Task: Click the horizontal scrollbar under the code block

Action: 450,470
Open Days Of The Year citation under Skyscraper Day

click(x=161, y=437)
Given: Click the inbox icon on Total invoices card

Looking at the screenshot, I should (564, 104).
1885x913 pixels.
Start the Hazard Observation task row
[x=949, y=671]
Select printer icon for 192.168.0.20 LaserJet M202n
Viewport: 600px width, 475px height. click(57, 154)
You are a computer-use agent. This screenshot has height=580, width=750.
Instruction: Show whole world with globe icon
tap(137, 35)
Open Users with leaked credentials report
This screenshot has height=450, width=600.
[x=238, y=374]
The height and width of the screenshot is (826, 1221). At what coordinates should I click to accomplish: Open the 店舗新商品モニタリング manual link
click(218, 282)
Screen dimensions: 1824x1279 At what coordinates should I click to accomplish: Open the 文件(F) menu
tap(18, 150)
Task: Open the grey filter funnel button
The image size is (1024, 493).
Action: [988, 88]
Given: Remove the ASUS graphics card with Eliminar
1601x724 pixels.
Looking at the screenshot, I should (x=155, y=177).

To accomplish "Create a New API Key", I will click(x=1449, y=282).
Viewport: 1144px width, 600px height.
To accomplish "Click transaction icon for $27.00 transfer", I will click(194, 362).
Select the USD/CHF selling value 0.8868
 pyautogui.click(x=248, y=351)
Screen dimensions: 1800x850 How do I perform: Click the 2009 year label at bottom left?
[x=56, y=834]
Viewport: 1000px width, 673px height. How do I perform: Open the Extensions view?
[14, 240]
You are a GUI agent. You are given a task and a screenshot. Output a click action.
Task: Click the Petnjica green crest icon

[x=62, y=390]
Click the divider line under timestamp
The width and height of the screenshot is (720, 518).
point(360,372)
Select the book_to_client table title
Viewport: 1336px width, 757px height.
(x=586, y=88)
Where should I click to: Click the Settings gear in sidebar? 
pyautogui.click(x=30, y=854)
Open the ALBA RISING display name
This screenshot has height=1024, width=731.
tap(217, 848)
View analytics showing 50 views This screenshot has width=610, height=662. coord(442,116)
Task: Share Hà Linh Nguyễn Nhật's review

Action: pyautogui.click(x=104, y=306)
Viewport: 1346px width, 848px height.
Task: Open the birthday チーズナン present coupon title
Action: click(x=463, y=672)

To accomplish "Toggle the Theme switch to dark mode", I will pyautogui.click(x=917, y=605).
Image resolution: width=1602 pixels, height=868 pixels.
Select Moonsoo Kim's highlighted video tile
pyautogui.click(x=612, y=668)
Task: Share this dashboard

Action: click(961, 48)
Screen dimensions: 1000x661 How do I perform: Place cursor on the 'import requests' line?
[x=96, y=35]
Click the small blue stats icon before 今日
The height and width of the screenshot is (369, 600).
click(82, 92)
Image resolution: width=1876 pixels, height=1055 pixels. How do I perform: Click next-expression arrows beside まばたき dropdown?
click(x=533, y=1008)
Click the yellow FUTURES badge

────────

- What you are asked to do
Pick every line containing the word "agent" out of the material, and copy those lines.

- Answer box
You are a computer-use agent. This screenshot has height=580, width=750.
You are a GUI agent. You are given a task and a screenshot. Output a click action.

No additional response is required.